**Problem description:**
Keep only the lines of the data below that contain "size", and copy them.

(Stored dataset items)
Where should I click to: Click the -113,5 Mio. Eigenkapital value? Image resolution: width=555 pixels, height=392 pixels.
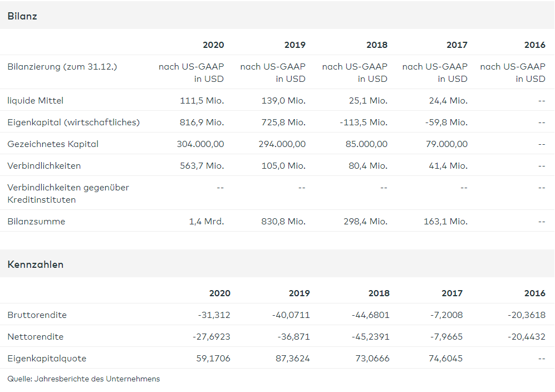364,123
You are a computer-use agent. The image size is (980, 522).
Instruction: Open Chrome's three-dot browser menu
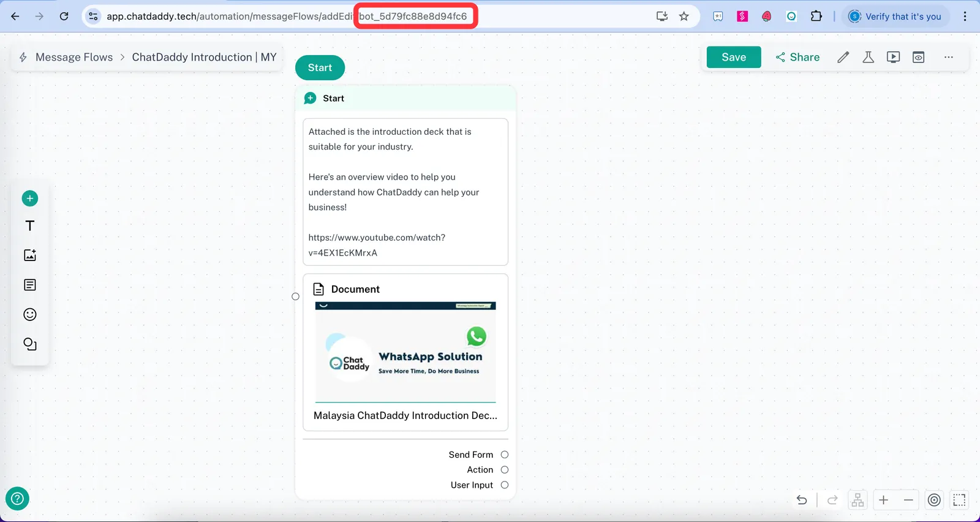point(965,17)
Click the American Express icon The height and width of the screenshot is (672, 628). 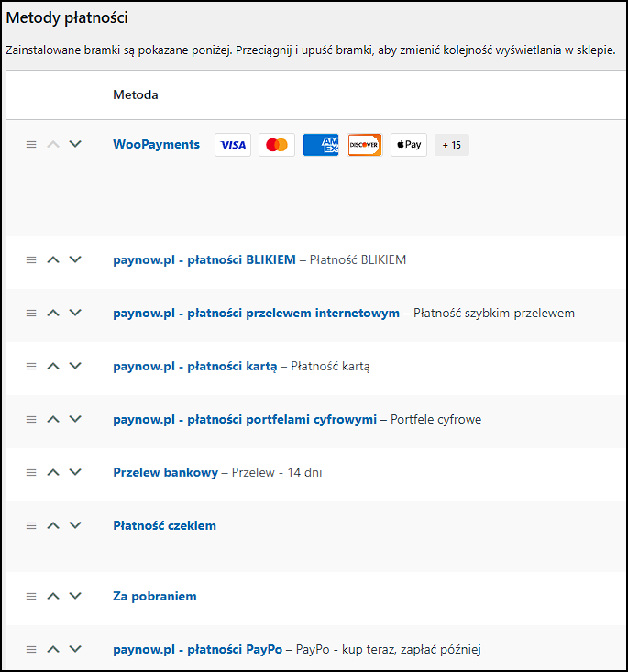[x=321, y=145]
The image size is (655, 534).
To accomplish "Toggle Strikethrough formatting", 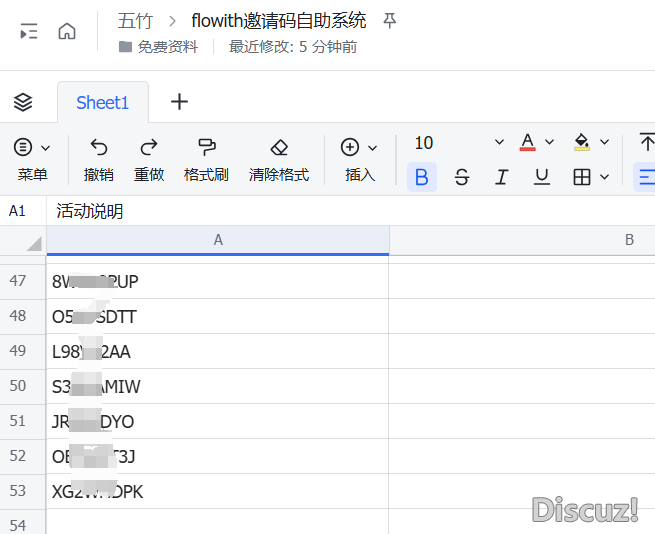I will pyautogui.click(x=461, y=177).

**Answer:**
You are a computer-use agent. The image size is (980, 522).
The image size is (655, 534).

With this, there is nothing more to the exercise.